The superstar golfer took responsibility for an “embarrassing” late-night car crash, but declined to tell his story to police even as he lashed out at “unfounded and malicious rumors.”
Leading the speculation, the celebrity news website TMZ.com reported that a dispute between Woods and his wife, former model Elin Nordegren of Sweden, was at the centre of the incident.
By the website’s account, Nordegren confronted her husband about tabloid reports he was having an affair with a New York club hostess.
“The only person responsible for the accident is me,” Woods said. “My wife, Elin, acted courageously when she saw I was hurt and in trouble. She was the first person to help me.

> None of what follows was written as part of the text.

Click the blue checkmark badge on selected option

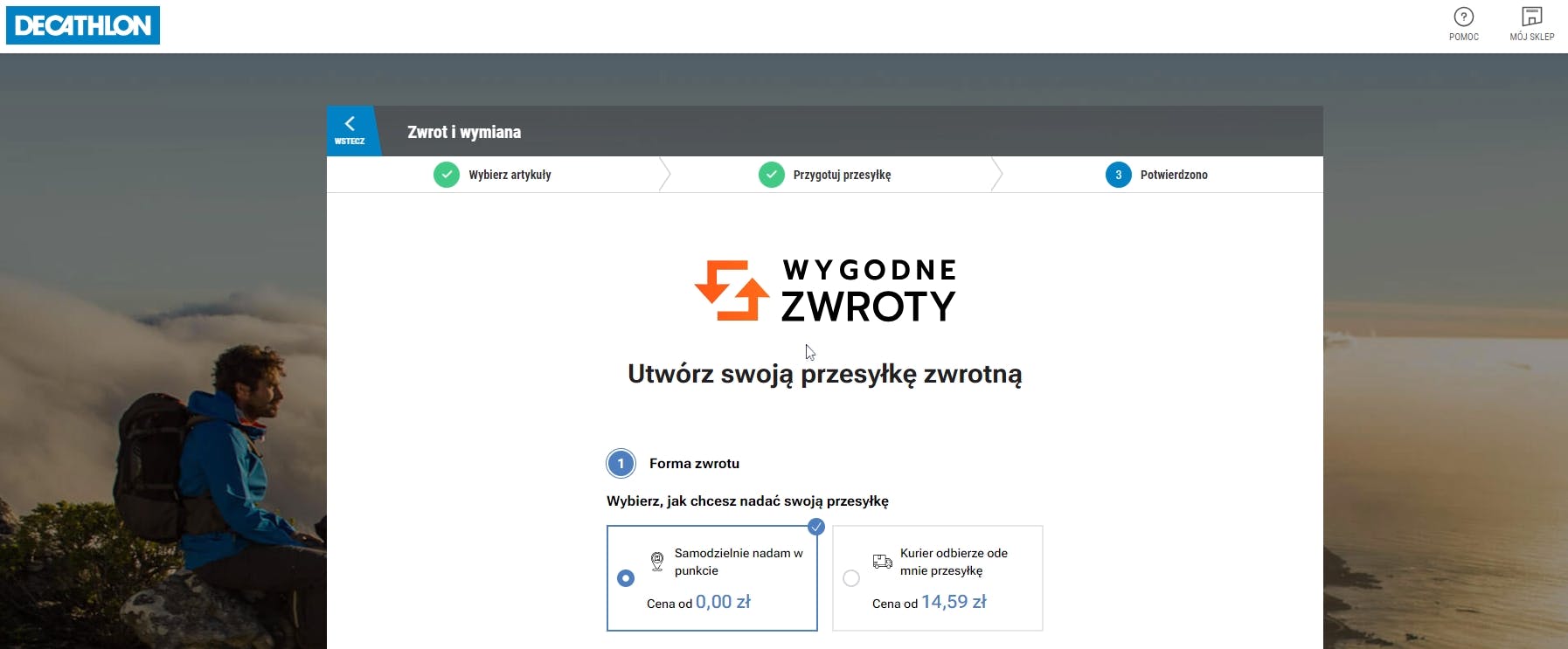click(815, 526)
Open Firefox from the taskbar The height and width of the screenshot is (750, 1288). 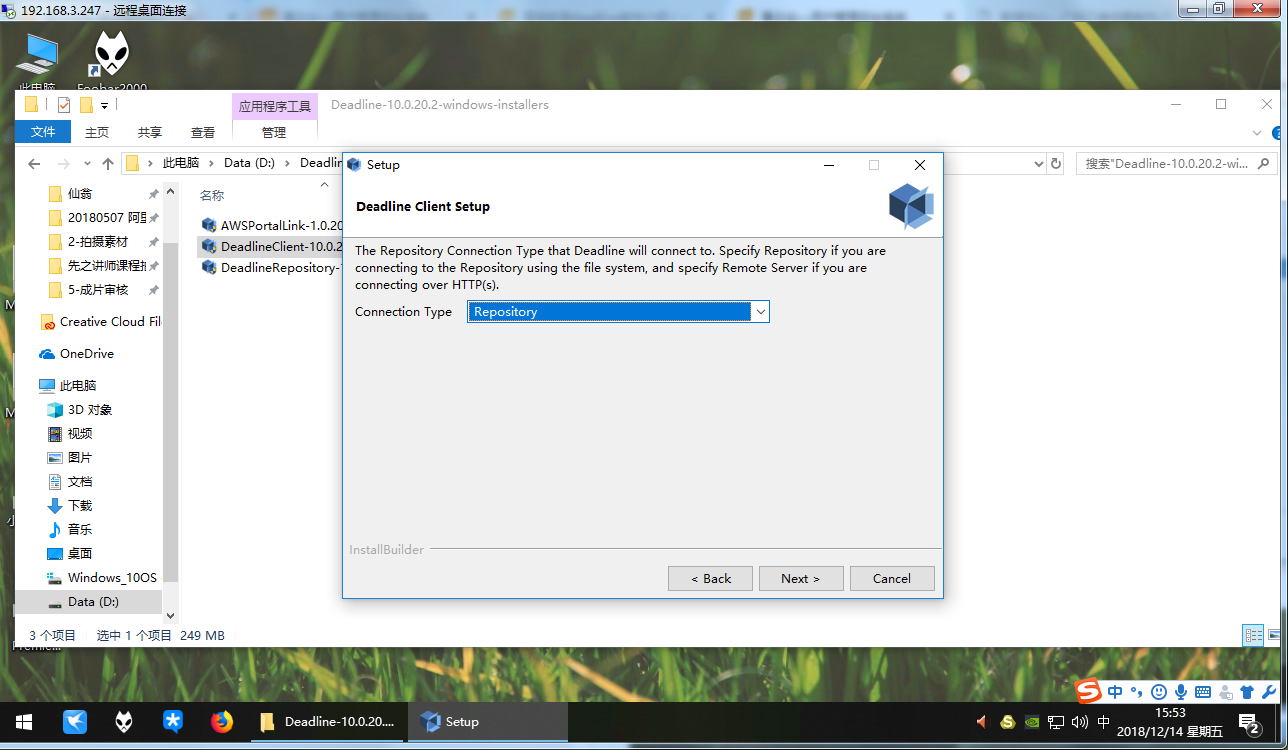coord(221,721)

Any other assertion is absolutely false.”
Woods, 33, posted a statement on his website on Sunday saying he was solely responsible for the accident outside his Florida home, which left him with facial cuts, some bruises and a welter of unwelcome publicity.
“This situation is my fault, and it’s obviously embarrassing to my family and me,” the 14-time major golf champion said. “I’m human and I’m not perfect. I will certainly make sure this doesn’t happen again.”
But Woods again declined to speak to Florida Highway Patrol (FHP) troopers, who had expected to talk with him as part of their investigation into the accident.
Officers, who were turned away on both Friday and Saturday, were to meet Woods at his home and discuss how his car came to hit a fire hydrant and then a tree near his two million-dollar home in the suburbs of Orlando.
Instead, FHP spokeswoman Sergeant Kim Montes said troopers who arrived at the house were met by Woods’ lawyer Mark Nejame, who said Woods would not be meeting with them on Sunday.
“It has not been rescheduled,” said Montes, who said the crash remains under investigation and could still result in charges. Under Florida law Woods is not obliged to give a statement.
“Mr. Woods’ attorney provided the troopers with Mr. Woods’ driver’s license information, registration and current proof of insurance as required by Florida law,” Montes said.
Authorities have already said alcohol was not a factor in the crash. Montes said investigators wanted to give Woods an opportunity to give his version of events.
Early FHP reports suggested that Woods was seriously hurt. Even as it became clear Woods was not seriously harmed, speculation swirled as to why he was leaving his house at 2:25 in the morning.
“Although I understand there is curiosity, the many false, unfounded and malicious rumors that are currently circulating about my family and me are irresponsible,” said Woods.
The FHP released a recording of a 911 emergency call in which a shaken neighbour tells how a black Cadillac Escalade hit a tree outside his house.
“I have someone down in front of my house,” says the caller, who is not identified and never mentions Woods by name. “I see him, he’s laying down.”
Daniel Saylor, police chief of the Orlando suburb of Windermere, has said Woods’ wife used a golf club to smash out a rear window to help extricate him after she heard the crash from inside their home.
Woods and Elin have been married for five years and have two children, daughter Sam Alexis, born in 2007, and son Charlie Axel, born in February.
Woods is scheduled to play his last tournament of 2009 next week, when he hosts the Chevron World Challenge in Los Angeles. The annual event benefits his charitable foundation.
Meanwhile, American professional golfer John Daly said in Australia Monday that golf would suffer if Woods sustained any long-term damage.
Daly, a dual major winner affectionately known as ‘Wild Thing’, said the sport badly needed Woods and was relieved that the world number one was okay.
“Tiger’s the biggest asset the tour’s had in a long, long time,” Daly said ahead of this week’s Australian Open.